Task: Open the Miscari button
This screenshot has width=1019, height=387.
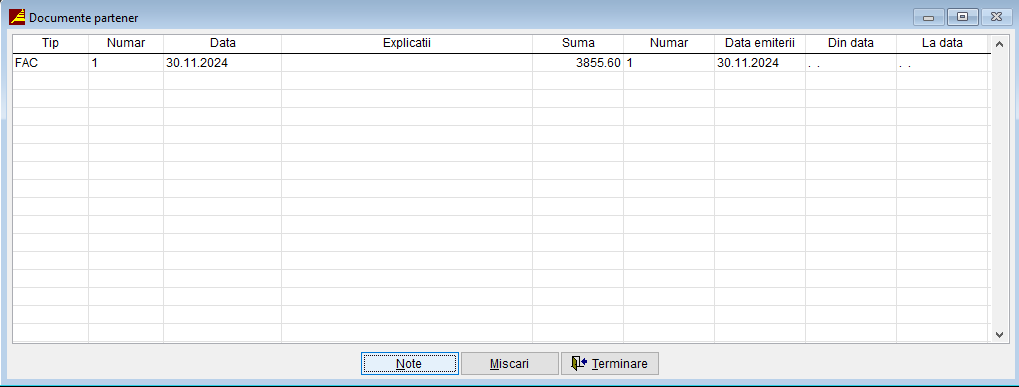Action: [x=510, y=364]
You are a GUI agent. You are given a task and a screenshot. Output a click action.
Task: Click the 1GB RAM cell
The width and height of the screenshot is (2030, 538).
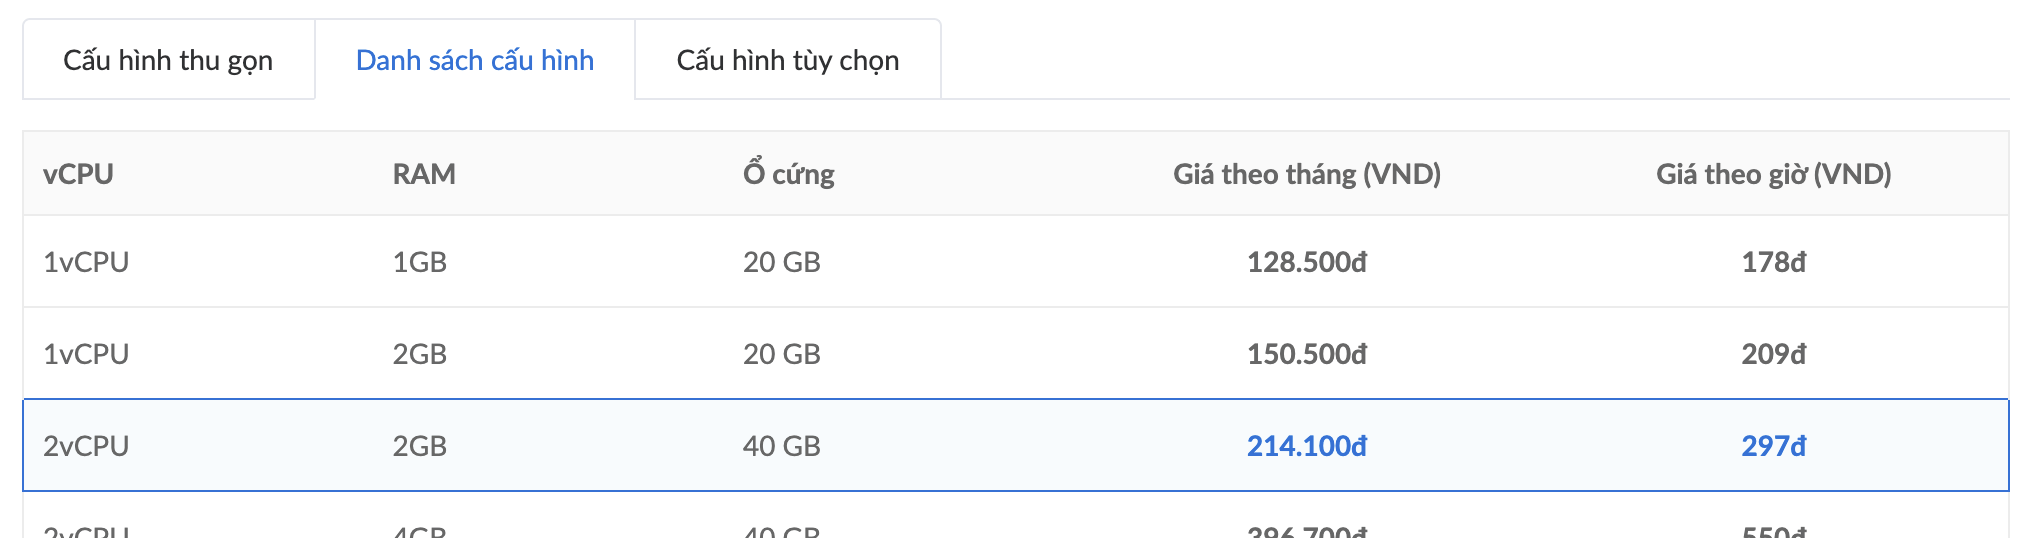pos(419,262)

____________________

### [WORK ITEM]
Word for word, return the material above; the pictures stay out.

### [REPLY]
Task: Open the Miscari button
This screenshot has width=1019, height=387.
Action: [x=510, y=364]
You are a GUI agent. You are given a task and a screenshot. Output a click action.
Task: Click the 1GB RAM cell
The width and height of the screenshot is (2030, 538).
pos(419,262)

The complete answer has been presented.